En las Grutas de Cacahuamilpa

En un escenario impresionante y casi me atrevería a decir que único en el mundo, en las Grutas de Cacahuamilpa del estado de Guerrero se llevó a cabo la última actividad de la XXVIII edición de las Jornadas Alarconianas que desde 1987 se vienen realizando en Taxco, cuna del dramaturgo Juan Ruiz de Alarcón.

El festival no excluye sin embargo otras disciplinas como la danza y la música, ocupando ésta espacio preponderante, tanto que la clausura oficial se hizo con un concierto de la Orquesta Filarmónica de Acapulco (OFA) bajo la dirección de su titular Eduardo Álvarez, y que este año tuvo como invitado de lujo al flautista Horacio Franco

En las cavernas milenarias en donde las estalactitas y estalagmitas adoptan las más inimaginadas formas y las sombras semejan gigantescos monstruos y fantasmas, a no menos de un kilómetro de profundidad en donde la naturaleza creó un amplio espacio plano, se alza (es un decir porque en realidad se trata de una plataforma de no más de 10 centímetros de altitud) una plancha de cemento en la que la orquesta se coloca.

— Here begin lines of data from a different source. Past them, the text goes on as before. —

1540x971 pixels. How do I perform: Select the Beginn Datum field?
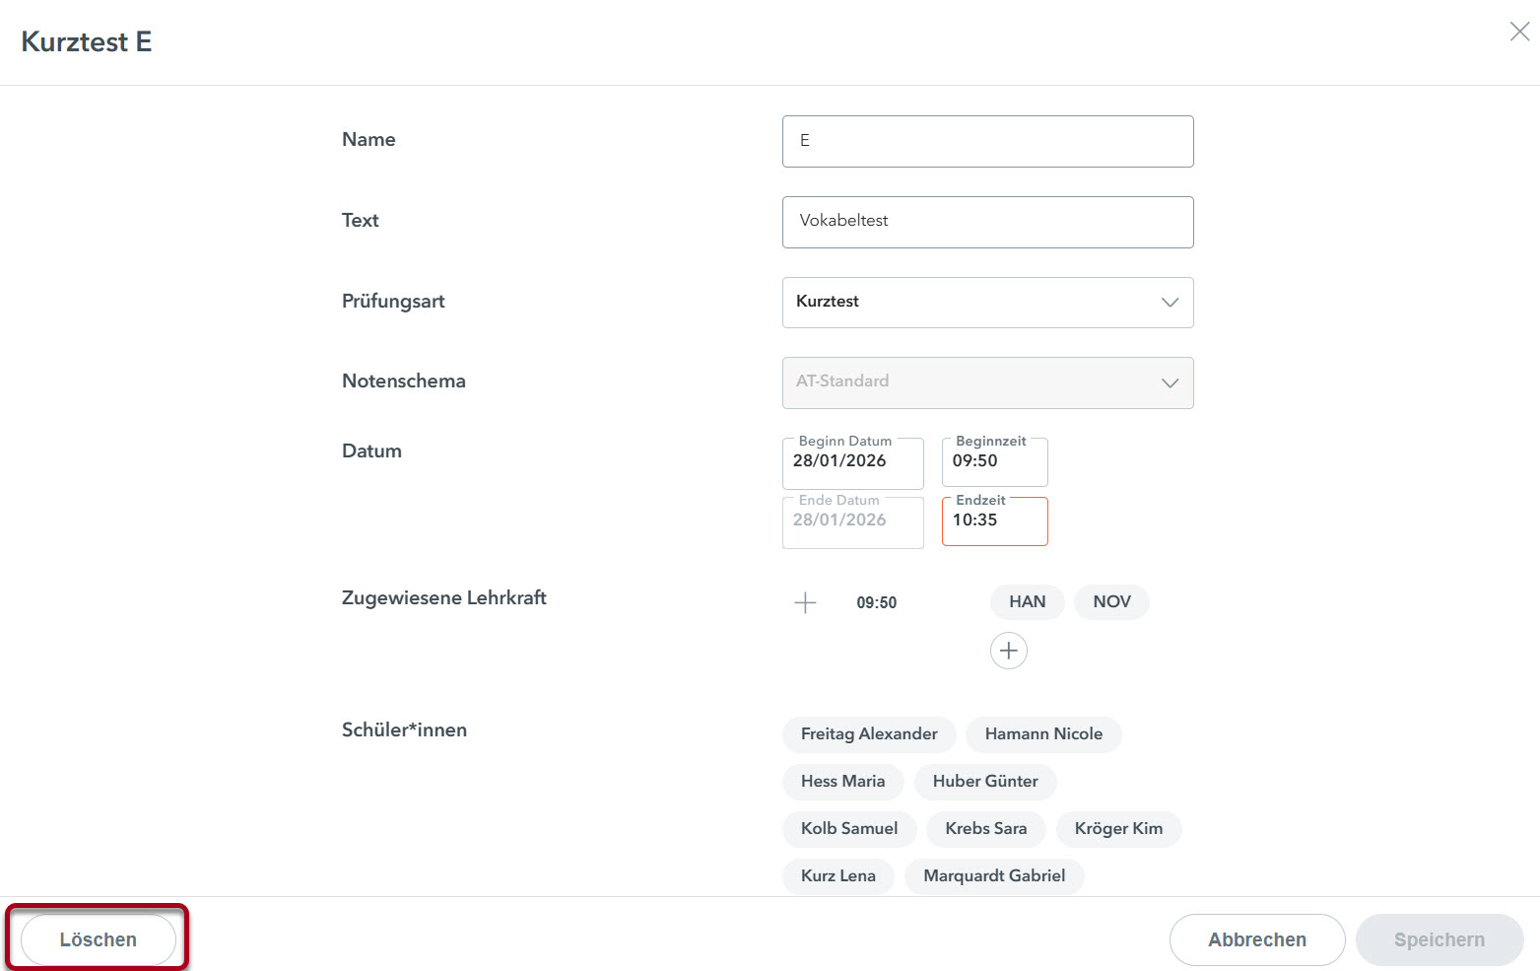(852, 462)
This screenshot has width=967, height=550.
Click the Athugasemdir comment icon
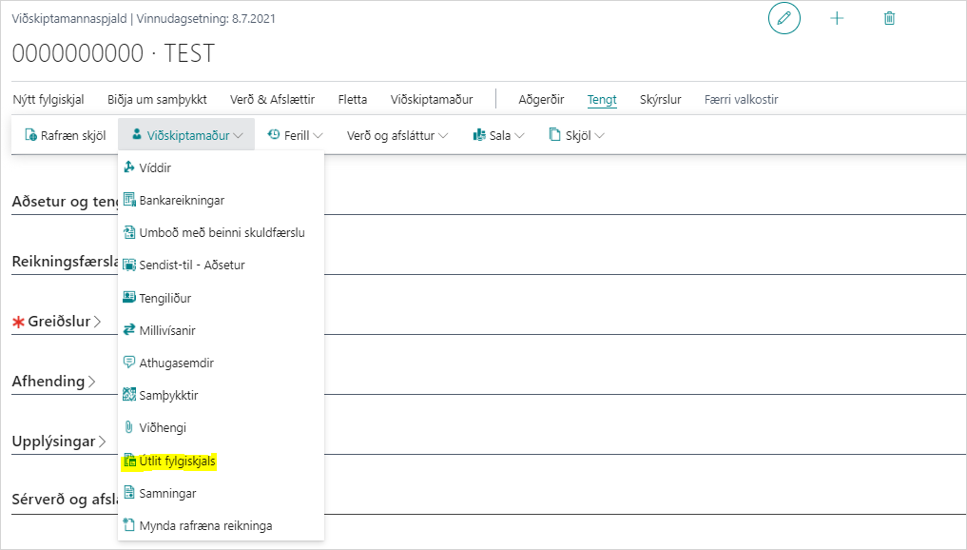coord(130,363)
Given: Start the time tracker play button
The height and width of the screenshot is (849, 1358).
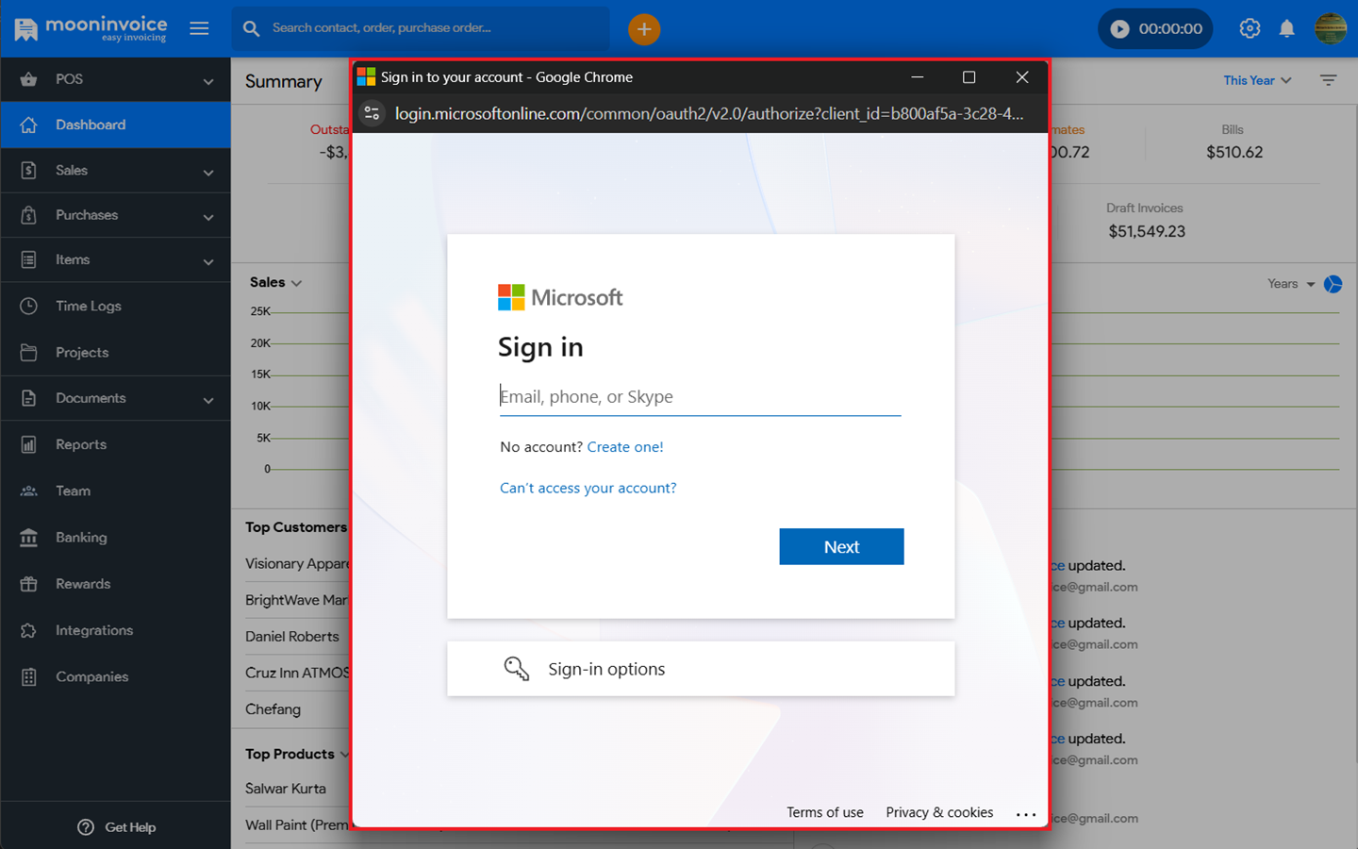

Al frente se han instalado butacas fijas y pasillos, y luces en los techos y paredes húmedas y luminosas, y aquello es, pues, un teatro que no tiene parangón en donde la misma música suena y se siente diferente.

Allí, en medio de la nada y en el cual la humedad cala, fue donde el remanso de paz donde Johann Sebastian Bach –el hombre que escribía música para agradarle a Dios– adquirió una dimensión distinta y sus cantatas rompieron toneladas de roca y remontaron su alabanza al infinito. Y así también otro creyente, El cura rojo Antonio Vivaldi; y el eternamente joven Gioachino Rossini, y el romántico eternamente atormentado Peter Ilich Tchaikovski fueron los magnos creadores que tuvimos oportunidad de degustar en este escenario (hay que repetirlo) impresionante, impactante y único.

Abrió el concierto con la festiva obertura “La urraca ladrona” de Rossini, y le siguieron Vivaldi y luego Bach, pero aquí debe aclararse que no sería exacto que se trató de tal o cual obra de suya, pues en el primer caso fue una transcripción-arreglo para flauta hecha por el virtuoso Horacio Franco a uno de los tantos conciertos que escribiera el veneciano; en cuanto a Bach, que no escribió sonatas para flauta, Franco reunió partes de las sonatas números 29 y 35 a las que agregó algo de alguna “partita” y con ellas, permaneciendo Bach, el intérprete de flautas barrocas sin parangón en el mundo creó una obra nueva.

Cerró el concierto de una OFA cohesionada y emotiva
–evidenciando el buen trabajo de Álvarez–, de una manera festiva, grata y fácilmente digerible para ese público heterogéneo con uno de los bellísimos y conocidos ballets de Tchaikovski, La bella durmiente.

La emoción no cesó, había que volver hacia la luz física del día, pero en el interior de las mágicas y gigantescas grutas la luz espiritual siguió alumbrando plenamente.